On the other hand, the Respondent contends that she was a tenant of the said house by virtue of the fact that she paid the electricity, water and telephone bills. She bought food and other household items. She made an extension to the veranda in exchange for the right to occupy the house. Following the termination of tenancy by the Applicant, the Respondent contends that she has now become a statutory tenant and is entitled to all the protection under the Control of Rent and Tenancy Agreement Act. Therefore, the learned counsel for the Respondent submitted that this Court has no jurisdiction to make an eviction order against the Respondent in this matter. For these reasons, the Respondents seek dismissal of this application.
The general principles governing the writs of habere facias possessionem are well settled by case laws. As I have observed in Mary Dubignon v Antonio Morin Civil Side No 9 of 1999, following are the cardinal principles normally considered and applied by the Court in cases of this nature: -
1. The Court in granting the relief herein acts as a Court of Equity and exercises its equitable powers in terms of section 6 of the Courts Act- Cap 52.
2. Those who come for equity should come with clean hands. There should not be any other legal remedy available to the Applicant who seeks this equitable remedy.
3. This remedy is available to the Applicant whose need is of an urgent nature and any delay in the remedy would cause irreparable loss and hardship to him.
4. The Court should be satisfied that Respondent on the other hand has no serious defence to make.
5. If the remedy sought is to eject a Respondent occupying the property merely on the benevolence of the Applicant then that Respondent should not have any right or title over the property.
Applying these principles, I carefully analyse the evidence adduced by the parties in this matter.
As regards the issue of tenancy raised by the Respondent, it is evident on the face of the affidavits filed by the parties that the Respondent had been permitted by the Applicant to cohabit with him in his house as his common law wife. Undoubtedly, such permission in law only amounts to a licence. Now, the licensor namely, the Applicant has expressly revoked the licence. Therefore, the Respondent's continued occupation of the house is illegal and so I find. The payments made by the Respondent for the consumption of water, electricity etc. can no way convert a licence into a tenancy. Moreover, I find there is no evidence on record to show that the Respondent entered the property as a tenant at any point of time after the petitioner had allowed her to stay in his house as his concubine. Furthermore, I find no accuracy or correctness in the averments made by the Respondent in her affidavit in respect of her claim as to lease and statutory tenancy. In the circumstances, I find that the Respondent is presently in illegal occupation of the property without any colour of right.

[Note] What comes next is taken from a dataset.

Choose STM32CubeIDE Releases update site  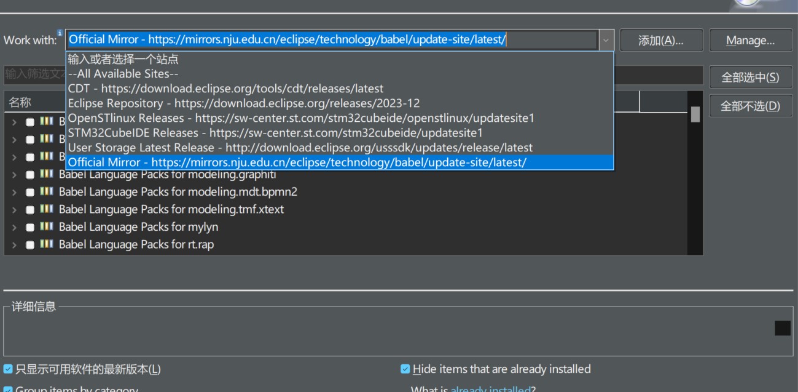275,133
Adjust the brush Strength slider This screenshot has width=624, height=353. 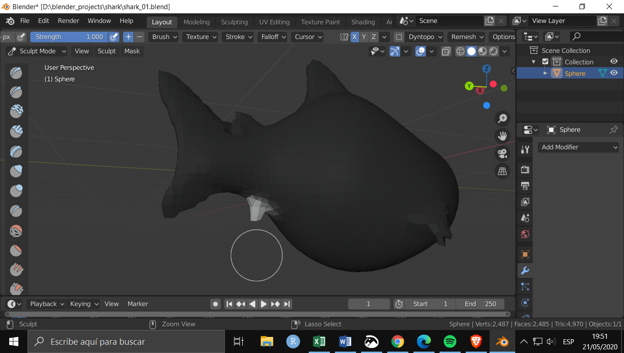pyautogui.click(x=69, y=37)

As regards the Applicant's claim of ownership, I find there is sufficient evidence on record to my satisfaction in support of his claim in this respect. Consequently, I hold the Respondent does not have a serious defence to make in this matter. In my judgment, the claim made by the Respondent in her counter-affidavit is not tenable in law and on facts. On the face of the averments contained in the affidavits, simple justice demands that this petition should be granted. Indeed, no one should be deprived of his right to have exclusive possession and enjoyment of his property.
In my final analysis therefore, I find the Respondent does not have a serious defence to make to this petition. In the circumstances, I allow the petition, grant the writ and order the Respondent to leave, quit and vacate the house in question on or before 30 June 2004. Having regard to all the circumstances of this case, I make no orders for costs.